__EXERCISE__.
Beginning at the line containing "Finanse (94, 2385)" in the material below and ending at the line containing "Comment bien choisir", return each line exactly and add nothing.

__SUPPLIED INFORMATION__.
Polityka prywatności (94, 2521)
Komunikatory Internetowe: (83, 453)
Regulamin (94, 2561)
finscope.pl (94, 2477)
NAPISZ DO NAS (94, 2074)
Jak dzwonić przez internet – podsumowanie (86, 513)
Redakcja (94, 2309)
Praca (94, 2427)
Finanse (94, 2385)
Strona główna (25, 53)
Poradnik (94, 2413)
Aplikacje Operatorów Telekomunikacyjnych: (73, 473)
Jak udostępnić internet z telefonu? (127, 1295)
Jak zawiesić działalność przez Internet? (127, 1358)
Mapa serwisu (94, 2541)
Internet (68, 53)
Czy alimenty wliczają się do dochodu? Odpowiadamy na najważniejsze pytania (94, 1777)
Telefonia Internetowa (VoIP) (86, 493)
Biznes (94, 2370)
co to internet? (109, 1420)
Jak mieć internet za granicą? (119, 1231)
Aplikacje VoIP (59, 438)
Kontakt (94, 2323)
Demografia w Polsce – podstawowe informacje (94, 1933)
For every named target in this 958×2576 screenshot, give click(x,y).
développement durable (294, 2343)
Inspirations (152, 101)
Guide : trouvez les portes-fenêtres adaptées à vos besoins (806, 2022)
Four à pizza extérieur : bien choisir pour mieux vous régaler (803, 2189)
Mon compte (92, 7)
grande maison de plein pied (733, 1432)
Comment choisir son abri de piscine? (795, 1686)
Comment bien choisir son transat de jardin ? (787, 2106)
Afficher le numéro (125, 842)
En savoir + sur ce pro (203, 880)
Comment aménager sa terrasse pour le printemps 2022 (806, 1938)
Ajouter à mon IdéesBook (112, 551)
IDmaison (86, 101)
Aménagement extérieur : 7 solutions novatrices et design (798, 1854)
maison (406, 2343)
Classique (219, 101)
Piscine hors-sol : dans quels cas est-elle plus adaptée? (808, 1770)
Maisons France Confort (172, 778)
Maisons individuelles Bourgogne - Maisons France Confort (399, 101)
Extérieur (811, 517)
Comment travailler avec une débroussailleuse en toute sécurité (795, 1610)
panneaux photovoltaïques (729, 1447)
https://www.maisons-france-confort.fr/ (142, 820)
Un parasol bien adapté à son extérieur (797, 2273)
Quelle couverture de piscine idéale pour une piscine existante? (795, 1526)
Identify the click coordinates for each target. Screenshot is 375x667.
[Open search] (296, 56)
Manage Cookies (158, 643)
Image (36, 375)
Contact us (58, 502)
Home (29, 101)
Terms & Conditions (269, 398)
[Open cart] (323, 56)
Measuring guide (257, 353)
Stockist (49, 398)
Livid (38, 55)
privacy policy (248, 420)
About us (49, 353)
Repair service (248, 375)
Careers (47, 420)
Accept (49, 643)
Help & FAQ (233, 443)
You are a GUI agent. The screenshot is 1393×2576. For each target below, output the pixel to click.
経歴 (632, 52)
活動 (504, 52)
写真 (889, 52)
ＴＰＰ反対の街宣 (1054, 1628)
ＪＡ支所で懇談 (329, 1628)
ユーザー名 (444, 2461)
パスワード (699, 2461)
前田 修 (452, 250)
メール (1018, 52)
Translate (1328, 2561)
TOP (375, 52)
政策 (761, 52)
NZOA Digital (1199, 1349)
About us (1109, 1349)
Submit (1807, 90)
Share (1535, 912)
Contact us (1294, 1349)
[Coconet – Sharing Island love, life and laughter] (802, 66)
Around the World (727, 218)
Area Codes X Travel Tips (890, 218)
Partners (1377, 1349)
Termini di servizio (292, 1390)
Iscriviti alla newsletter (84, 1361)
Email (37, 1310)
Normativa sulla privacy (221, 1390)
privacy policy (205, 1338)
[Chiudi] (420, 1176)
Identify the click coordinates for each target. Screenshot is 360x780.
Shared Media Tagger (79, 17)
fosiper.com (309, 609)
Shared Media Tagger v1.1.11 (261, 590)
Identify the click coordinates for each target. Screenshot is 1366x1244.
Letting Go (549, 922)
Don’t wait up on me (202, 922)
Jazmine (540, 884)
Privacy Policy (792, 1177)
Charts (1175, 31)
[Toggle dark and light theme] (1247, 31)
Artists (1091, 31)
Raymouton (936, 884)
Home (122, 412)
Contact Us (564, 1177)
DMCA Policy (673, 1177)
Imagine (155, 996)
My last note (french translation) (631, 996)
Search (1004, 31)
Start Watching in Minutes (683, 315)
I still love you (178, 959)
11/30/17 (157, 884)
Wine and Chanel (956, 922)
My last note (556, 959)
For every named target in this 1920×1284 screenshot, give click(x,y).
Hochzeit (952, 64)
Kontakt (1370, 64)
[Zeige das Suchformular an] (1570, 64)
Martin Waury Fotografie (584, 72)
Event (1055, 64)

__COMPLETED TASK__.
Finanse (94, 2385)
Strona główna (25, 53)
Poradnik (94, 2413)
Aplikacje Operatorów Telekomunikacyjnych: (73, 473)
Jak udostępnić internet z telefonu? (127, 1295)
Jak zawiesić działalność przez Internet? (127, 1358)
Mapa serwisu (94, 2541)
Internet (68, 53)
Czy alimenty wliczają się do dochodu? Odpowiadamy na najważniejsze pytania (94, 1777)
Telefonia Internetowa (VoIP) (86, 493)
Biznes (94, 2370)
co to internet? (109, 1420)
Jak mieć internet za granicą? (119, 1231)
Aplikacje VoIP (59, 438)
Kontakt (94, 2323)
Demografia w Polsce – podstawowe informacje (94, 1933)
For every named target in this 958×2576 screenshot, give click(x,y).
développement durable (294, 2343)
Inspirations (152, 101)
Guide : trouvez les portes-fenêtres adaptées à vos besoins (806, 2022)
Four à pizza extérieur : bien choisir pour mieux vous régaler (803, 2189)
Mon compte (92, 7)
grande maison de plein pied (733, 1432)
Comment choisir son abri de piscine? (795, 1686)
Comment bien choisir son transat de jardin ? (787, 2106)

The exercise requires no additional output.